Fragonard, les collections du parfumeur s'enrichissent rue Scribe

Le Musée du Parfum rouvre après plusieurs mois de travaux de rénovation et d'agrandissement. La nouvelle scénographie met en valeur avec intelligence des collections exceptionnelles d'appareils de parfumerie et de flacons de parfum, de tableaux et d'objets de curiosité, en incluant de très nombreuses acquisitions récentes.

Guidé par l’envie de faire partager à un public l’immense collection d’objets de parfumerie retraçant plus de 3000 ans d’histoire, Jean-François Costa, le père des dirigeantes actuelles, avait ouvert en 1983 ce premier musée parisien tout en engageant dans le même temps la modernisation de l’entreprise. Grand amateur d’art, il réunit au cours des années soixante-dix ses collections d’objets de parfumerie pour donner naissance à plusieurs musées à Grasse et à Paris.

Pour ce faire, il avait choisi un très bel hôtel particulier, construit en 1860, par un élève de Charles Garnier, et situé en face de l’Opéra. Chargé d’histoire et marqué par le style Second Empire, cet appartement d'apparat est un écrin somptueux pour recevoir dans ses vitrines flacons anciens, brûle-parfums, nécessaires de voyage, objets rares et précieux ayant pour dénominateur commun le monde merveilleux des senteurs.

Il existe trois musées à Paris et un à Grasse. La collection se trouve donc dispersée entre les quatre établissements. Le présent article concerne celui du 9 rue Scribe, qui est le premier à avoir vu le jour.

On y accueille amateurs et passionnés pour une visite guidée (gratuite, c'est à souligner) à la découverte de son extraordinaire histoire de l’Antiquité à nos jours. Le public étant nombreux, comme on peut l'imaginer, vous serez dirigé vers un des deux parcours de visite, que j'ai suivis (un peu au pas de course) le soir de la réouverture. Les photos qui illustrent l'article peuvent indifféremment avoir été prises d'ans l'une ou l'autre partie, sachant que, même s'ils sont différents, et que les collections historiques ne se répètent pas, ils retracent chacun de semblables aspects.

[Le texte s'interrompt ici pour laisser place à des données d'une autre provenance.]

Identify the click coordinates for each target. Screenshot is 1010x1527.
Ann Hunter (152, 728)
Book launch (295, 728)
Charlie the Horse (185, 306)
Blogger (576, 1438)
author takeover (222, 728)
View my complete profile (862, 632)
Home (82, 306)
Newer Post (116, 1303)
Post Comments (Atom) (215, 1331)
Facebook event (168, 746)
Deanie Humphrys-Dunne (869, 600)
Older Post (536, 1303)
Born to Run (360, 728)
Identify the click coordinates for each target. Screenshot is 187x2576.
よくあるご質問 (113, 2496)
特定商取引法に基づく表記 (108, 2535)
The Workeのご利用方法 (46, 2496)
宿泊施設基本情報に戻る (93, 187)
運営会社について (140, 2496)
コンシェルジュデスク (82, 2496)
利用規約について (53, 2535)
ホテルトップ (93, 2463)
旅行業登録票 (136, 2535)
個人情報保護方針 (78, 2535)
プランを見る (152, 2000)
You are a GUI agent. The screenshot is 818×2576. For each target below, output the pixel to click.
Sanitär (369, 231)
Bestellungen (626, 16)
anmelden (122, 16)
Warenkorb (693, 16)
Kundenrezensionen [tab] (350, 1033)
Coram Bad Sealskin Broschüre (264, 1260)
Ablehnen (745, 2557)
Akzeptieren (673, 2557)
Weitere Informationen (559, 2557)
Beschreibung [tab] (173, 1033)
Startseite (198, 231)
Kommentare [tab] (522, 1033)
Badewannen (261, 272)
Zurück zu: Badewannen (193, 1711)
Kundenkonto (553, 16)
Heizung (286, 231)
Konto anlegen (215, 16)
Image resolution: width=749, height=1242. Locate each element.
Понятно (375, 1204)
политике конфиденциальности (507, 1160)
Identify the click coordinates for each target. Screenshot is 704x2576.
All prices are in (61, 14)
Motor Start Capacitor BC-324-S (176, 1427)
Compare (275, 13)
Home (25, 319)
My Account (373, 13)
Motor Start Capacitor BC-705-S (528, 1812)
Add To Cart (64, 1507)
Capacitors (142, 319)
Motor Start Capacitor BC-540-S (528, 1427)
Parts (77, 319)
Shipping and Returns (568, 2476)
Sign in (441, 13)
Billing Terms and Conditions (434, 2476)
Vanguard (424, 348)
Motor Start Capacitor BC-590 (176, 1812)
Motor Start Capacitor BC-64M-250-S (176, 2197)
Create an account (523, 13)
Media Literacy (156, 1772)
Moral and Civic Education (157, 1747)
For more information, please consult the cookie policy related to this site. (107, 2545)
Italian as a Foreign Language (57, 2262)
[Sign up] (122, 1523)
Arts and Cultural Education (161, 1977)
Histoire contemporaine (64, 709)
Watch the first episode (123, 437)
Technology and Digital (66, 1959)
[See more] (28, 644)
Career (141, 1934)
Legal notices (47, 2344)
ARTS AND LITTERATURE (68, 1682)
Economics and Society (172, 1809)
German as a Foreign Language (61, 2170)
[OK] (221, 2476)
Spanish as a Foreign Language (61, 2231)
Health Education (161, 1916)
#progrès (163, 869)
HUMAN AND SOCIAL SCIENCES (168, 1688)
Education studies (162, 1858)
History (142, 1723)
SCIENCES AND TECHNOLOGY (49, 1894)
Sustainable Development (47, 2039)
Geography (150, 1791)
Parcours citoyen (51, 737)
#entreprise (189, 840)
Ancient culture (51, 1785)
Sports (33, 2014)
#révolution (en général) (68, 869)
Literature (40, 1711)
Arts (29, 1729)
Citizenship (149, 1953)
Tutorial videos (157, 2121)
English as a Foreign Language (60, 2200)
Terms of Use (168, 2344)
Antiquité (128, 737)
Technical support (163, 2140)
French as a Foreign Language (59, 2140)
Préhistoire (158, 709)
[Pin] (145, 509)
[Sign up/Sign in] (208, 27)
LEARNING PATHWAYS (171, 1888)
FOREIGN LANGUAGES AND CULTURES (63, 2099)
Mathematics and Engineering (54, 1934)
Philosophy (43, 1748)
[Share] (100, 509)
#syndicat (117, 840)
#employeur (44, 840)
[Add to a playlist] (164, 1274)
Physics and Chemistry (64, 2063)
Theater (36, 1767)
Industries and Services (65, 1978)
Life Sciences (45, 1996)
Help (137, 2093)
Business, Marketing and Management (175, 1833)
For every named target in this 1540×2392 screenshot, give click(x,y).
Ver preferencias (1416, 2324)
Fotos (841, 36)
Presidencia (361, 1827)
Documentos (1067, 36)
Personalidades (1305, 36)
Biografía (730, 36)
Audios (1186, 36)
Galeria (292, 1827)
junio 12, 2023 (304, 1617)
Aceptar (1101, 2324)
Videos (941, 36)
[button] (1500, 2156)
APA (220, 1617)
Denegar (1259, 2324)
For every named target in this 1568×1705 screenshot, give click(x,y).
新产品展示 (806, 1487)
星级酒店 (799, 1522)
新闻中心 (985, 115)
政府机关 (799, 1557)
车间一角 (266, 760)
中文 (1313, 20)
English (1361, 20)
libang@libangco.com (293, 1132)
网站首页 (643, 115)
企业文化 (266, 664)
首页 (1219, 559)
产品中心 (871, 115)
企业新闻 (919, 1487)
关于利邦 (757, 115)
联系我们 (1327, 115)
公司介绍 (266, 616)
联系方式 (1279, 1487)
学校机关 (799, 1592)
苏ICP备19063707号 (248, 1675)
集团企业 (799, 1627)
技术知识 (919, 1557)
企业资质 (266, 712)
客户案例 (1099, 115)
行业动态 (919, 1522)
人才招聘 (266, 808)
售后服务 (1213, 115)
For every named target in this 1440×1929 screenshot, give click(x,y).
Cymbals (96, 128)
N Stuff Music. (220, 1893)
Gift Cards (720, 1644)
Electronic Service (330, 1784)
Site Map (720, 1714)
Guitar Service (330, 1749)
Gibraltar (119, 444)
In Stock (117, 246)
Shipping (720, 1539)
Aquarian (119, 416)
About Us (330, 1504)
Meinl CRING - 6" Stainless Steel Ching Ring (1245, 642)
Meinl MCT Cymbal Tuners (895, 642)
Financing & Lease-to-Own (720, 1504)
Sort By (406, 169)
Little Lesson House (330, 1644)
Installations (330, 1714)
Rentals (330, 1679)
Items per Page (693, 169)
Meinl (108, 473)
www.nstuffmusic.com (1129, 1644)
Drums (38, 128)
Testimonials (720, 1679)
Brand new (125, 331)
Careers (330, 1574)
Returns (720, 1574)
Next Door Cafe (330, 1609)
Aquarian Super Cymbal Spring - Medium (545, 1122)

Plusieurs types de visites et conférences sont organisées et je vous encourage à consulter le site de la maison. Il faut souligner l'extrême compétence et l'étendue des connaissances du personnel assurant ces visites, et qui m'ont donné l'envie de revenir pour en apprendre davantage sur cet univers. En voici quelques bribes :
Fondée en 1926, la Parfumerie Fragonard est une Maison familiale dotée d’un savoir-faire traditionnel français unique. Et c'est dans l'atmosphère du salon d'apparat destiné à montrer sa richesse à ses invités que commence la visite, après avoir monté un escalier où sont accrochés les portraits d'une famille bourgeoise, là encore pour impressionner le visiteur.
Tous les éléments de décoration ont été soigneusement restaurés, ce qui rend le parcours véritablement époustouflant.
On poursuit avec un Cabinet de curiosités dans l'esprit du XIX° siècle où les planches de botanique occupent une place essentielle.
Si on n'utilise plus de matières animales (comme le musc) depuis le XX° siècle il était essentiel de montrer dans les vitrines l'étendue de l'origine des matières employées. Une civette est visible dans le bureau du parfumeur (second parcours).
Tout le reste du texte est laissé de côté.